Invisible air pollution becoming harder to detect
- 09 December 2016
Air pollution causes millions of premature deaths globally. Unlike the thick London smogs of the mid twentieth century, today's air pollution episodes have become ‘more invisible’ and are less obvious to those affected, according to experts gathered at a Royal Society of Biology event on Tuesday.
The meeting also heard that magnetite pollution-derived nanoparticles are being found at high levels in brain tissue from those living in highly polluted areas and are being investigated as potentially linked to neurodegenerative diseases, including Alzheimer’s.
Terry Tetley FRSB (left), professor of lung cell biology at the National Heart and Lung Institute at Imperial College London, said that the make-up of air pollution has shifted towards smaller particulate material, making it harder to detect and therefore of great concern. Increasing evidence indicates that air pollution could have a broad range of adverse health effects.

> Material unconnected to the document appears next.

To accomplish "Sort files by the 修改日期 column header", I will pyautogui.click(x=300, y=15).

“It’s not just lung and heart diseases we need to investigate - it’s birth defects, neurodevelopment, dementia and others – all of these are coming into play,” said Tetley.

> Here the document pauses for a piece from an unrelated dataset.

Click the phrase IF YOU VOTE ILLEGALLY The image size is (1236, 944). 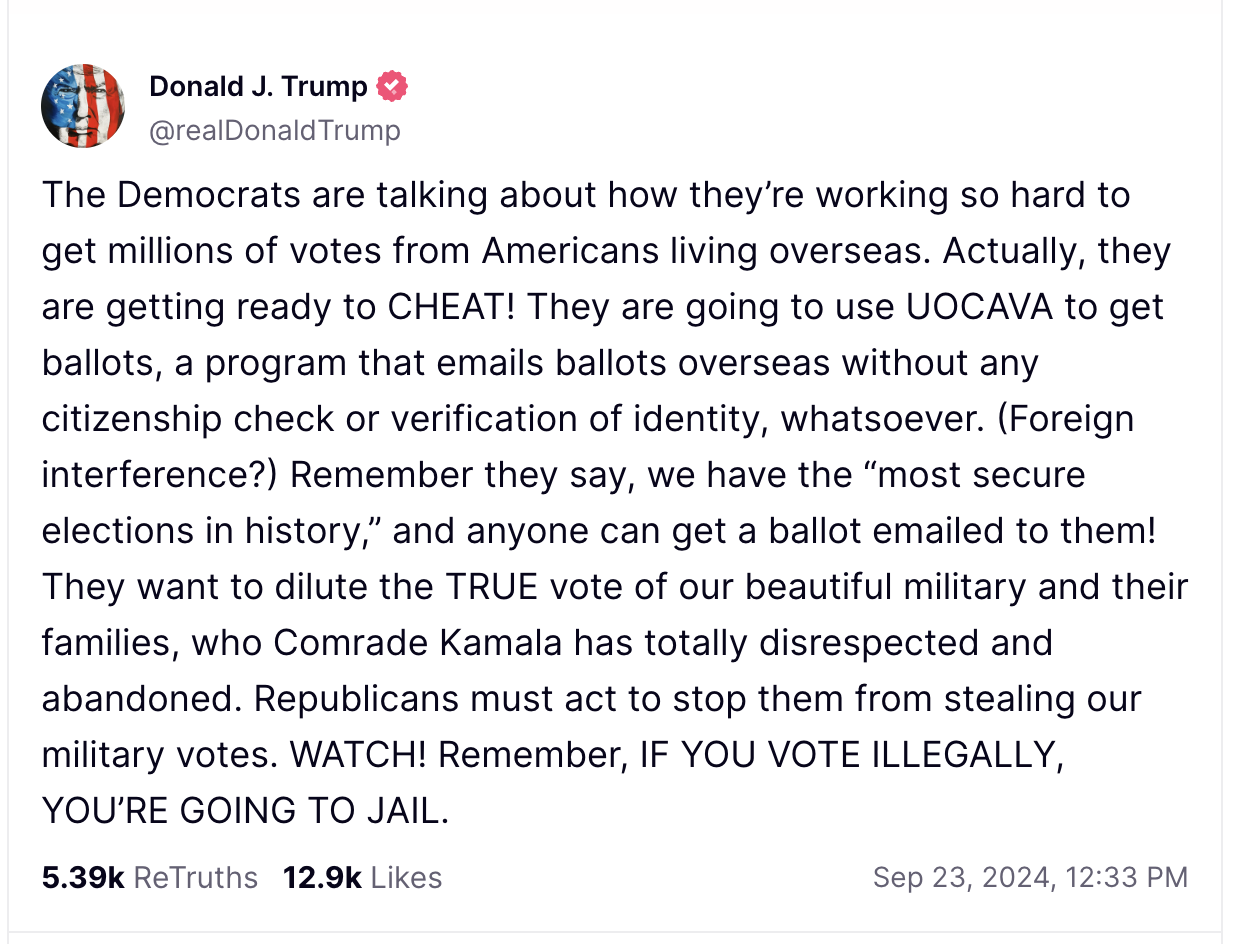pyautogui.click(x=850, y=754)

The event, held in partnership with Procter & Gamble, aimed to present various research on air pollution relevant to human health, discuss how best to assess its effect, and look at opportunities for academic-industry collaboration.
Barbara Maher (below, second left), a professor at the Centre for Environmental Magnetism and Palaeomagnetism at the University of Lancaster, described her recent research on magnetite, a substance that occurs naturally in the brain, but is also found in an identifiably different form in emissions resulting from friction and combustion.
She said that many magnetite nanoparticles found in recent brain samples matched the structure of those found in airborne pollution and is investigating links between their presence and neurodegenerative diseases.
Professor Tom McLeish of Durham University (below, second right) talked about the fruitful mix of not only biology and physics approaches but also integrating business, and blue sky university approaches to tackle challenges. Professor Stefan Przyborski (below, far right) presented the advantages of carefully building and verifying 3D stem-cell models of human skin because of the opportunities this opens for physiological and stress testing.
Dr John Oblong of P&G (below, far left) discussed research into how combined environmental factors, including ultra violet light and pollutants from inside and out, affect our skin. Initial work suggests impacts on skin hydration, and his future work will focus on identifying mechanistic insights.
More than 80% of people living in urban areas that monitor air pollution are exposed to air pollution levels that exceed the World Health Organization’s (WHO) recommended limits, and by 2050, it is predicted that over 68% of all people will live in cities.
Dr Shufen Fan (above, centre), from Procter & Gamble's Innovation Centre in Singapore, spoke about air pollution in Asia. She said poor air quality in China had been found to increase stress levels and deeply affect people’s emotions, and the population has become accurate at predicting pollution levels based on sensory signals.